The coalition has stood by its promise for those who have worked hard all their lives, Pensions Minister Steve Webb has said.
Mr Webb said the government would honour its "triple guarantee commitment" to increase the basic state pension by the greater of earnings, prices, or 2.5%.
In a statement to the Commons on the uprating of benefits on 6 December 2012, he told MPs the new weekly rate for a single person would be £110.15 in 2013, up by £2.70 a week.
"This means that the basic state pension is forecast to be almost 18% of average earnings, a higher share of average earnings than at any time in the last 20 years."
Labour welcomed increases to the state pension but derided the chancellor's autumn statement, delivered the day before, as a "budget for unemployment".
Chancellor George Osborne announced that most working age benefits, such as Jobseekers Allowance and child benefit, will go up by 1%, less than the rate of inflation, for the next three years.
Mr Webb said: "Even in the face of a challenging economic situation and the need to find savings to rebalance our economy, we have still managed to provide a 1% increase to help support those not in work."
But shadow work and pensions secretary Liam Byrne claimed the bulk of the cuts would affect working households.
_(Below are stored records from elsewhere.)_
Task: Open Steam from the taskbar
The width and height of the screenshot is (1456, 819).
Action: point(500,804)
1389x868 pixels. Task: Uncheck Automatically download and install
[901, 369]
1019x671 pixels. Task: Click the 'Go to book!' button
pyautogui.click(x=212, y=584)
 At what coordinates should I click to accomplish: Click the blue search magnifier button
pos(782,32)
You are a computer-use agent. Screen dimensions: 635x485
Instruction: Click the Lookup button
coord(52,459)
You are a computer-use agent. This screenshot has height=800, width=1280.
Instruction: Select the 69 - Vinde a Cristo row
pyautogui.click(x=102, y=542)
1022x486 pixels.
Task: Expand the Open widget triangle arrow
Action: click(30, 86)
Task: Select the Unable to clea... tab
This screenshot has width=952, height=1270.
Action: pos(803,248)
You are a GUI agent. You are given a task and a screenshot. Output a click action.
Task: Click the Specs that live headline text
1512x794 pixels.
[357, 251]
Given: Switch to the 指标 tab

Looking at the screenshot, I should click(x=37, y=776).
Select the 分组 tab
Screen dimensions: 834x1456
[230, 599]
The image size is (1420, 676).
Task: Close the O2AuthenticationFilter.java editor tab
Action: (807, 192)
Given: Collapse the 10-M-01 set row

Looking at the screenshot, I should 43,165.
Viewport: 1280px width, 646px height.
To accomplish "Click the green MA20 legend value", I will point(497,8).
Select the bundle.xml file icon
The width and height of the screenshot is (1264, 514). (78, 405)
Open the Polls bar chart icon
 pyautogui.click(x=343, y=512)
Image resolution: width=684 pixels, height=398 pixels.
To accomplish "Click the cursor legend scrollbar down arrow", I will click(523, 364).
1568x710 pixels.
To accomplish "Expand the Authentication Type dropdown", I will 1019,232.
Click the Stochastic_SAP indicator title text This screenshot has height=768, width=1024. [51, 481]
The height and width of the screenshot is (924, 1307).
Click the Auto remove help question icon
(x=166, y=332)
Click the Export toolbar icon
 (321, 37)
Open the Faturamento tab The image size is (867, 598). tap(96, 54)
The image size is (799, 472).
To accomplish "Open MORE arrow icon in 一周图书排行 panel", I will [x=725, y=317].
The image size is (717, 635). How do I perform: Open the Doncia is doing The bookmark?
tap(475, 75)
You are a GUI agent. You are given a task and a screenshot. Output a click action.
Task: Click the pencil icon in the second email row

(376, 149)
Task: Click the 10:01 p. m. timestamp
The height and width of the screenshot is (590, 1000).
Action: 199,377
"The entirety of the balance is from tax credits, maternity allowance, maternity pay, sick pay, housing benefits - all of which of course are claimed by working people.
"These are the strivers and battlers the prime minister promised to defend at this party conference and they are the people paying the price for this government's failure."
Mr Webb challenged Mr Byrne to say whether Labour would support the changes or vote against them.
"We get a lot of fury and a lot of sound, but when it comes to the crunch he goes and abstains," the minister said.